* ROWS
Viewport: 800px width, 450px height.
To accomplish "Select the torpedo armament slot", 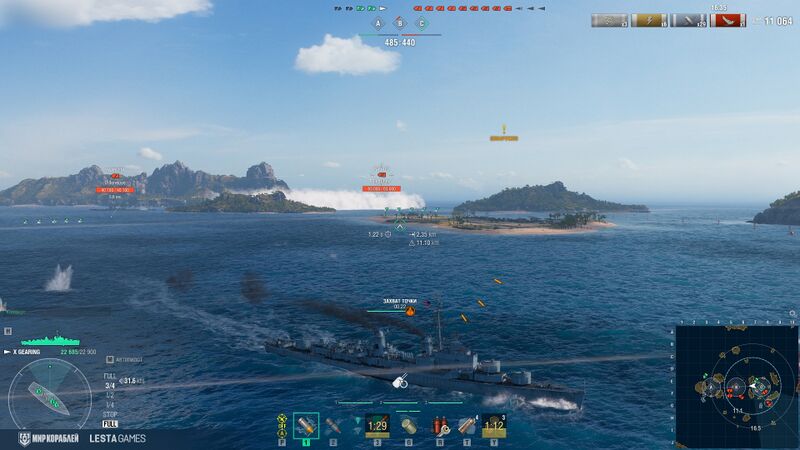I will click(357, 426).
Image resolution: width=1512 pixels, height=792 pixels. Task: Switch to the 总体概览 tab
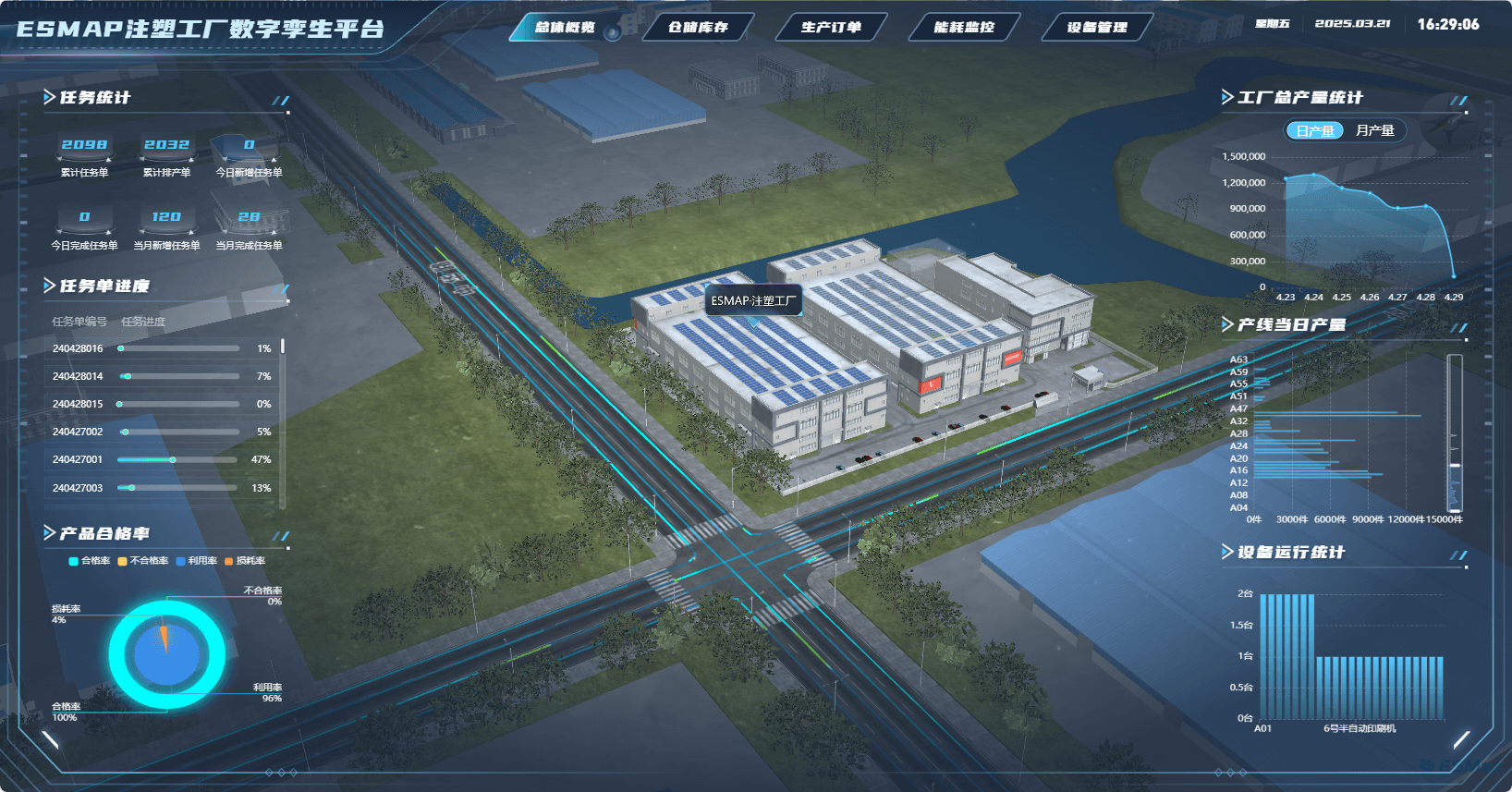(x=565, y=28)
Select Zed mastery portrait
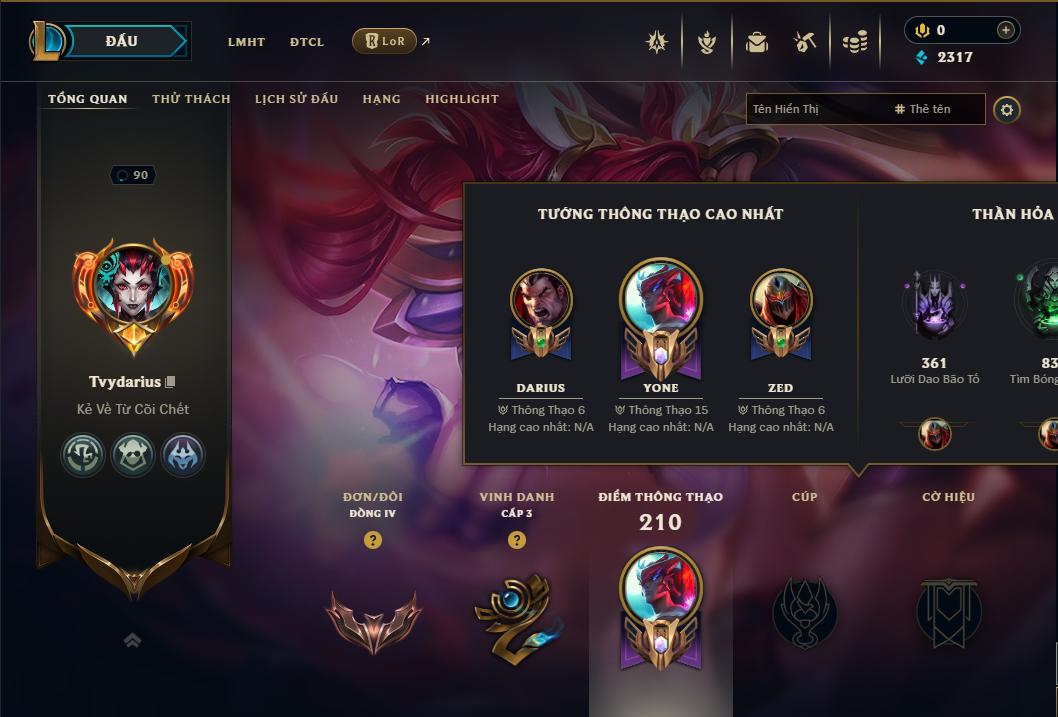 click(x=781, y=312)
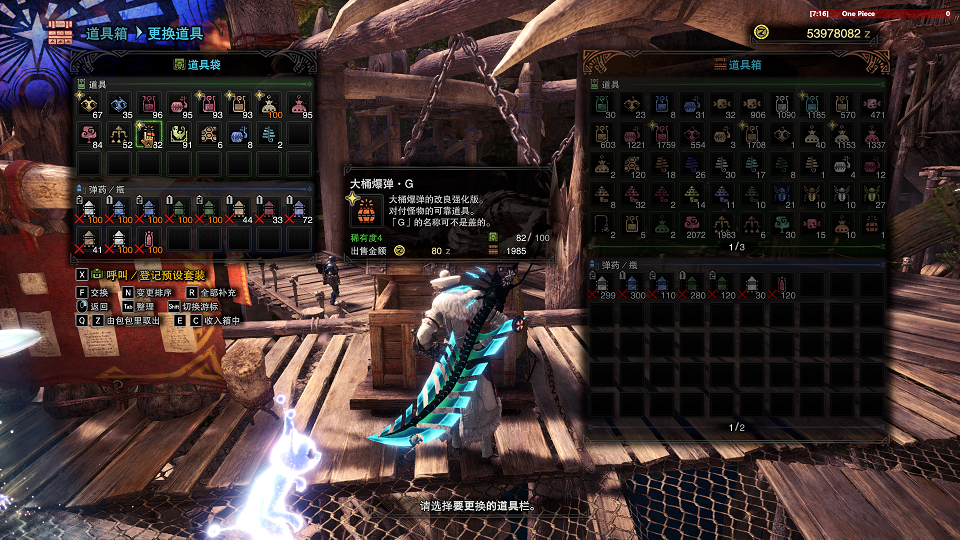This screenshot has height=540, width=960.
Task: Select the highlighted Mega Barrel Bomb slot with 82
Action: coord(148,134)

* PROBLEM TO WORK ON
Starting at the line that contains "Image resolution: width=1512" and ending at the last of the rows, give those lines again with "portrait" replaced by "icon" and nothing else changed. Leave the pictures out of your answer.

* TASK ANSWER
Image resolution: width=1512 pixels, height=792 pixels. Task: Switch to the 总体概览 tab
(x=565, y=28)
Select Zed mastery icon
 click(x=781, y=312)
This screenshot has height=540, width=960.
Task: Select the highlighted Mega Barrel Bomb slot with 82
Action: coord(148,134)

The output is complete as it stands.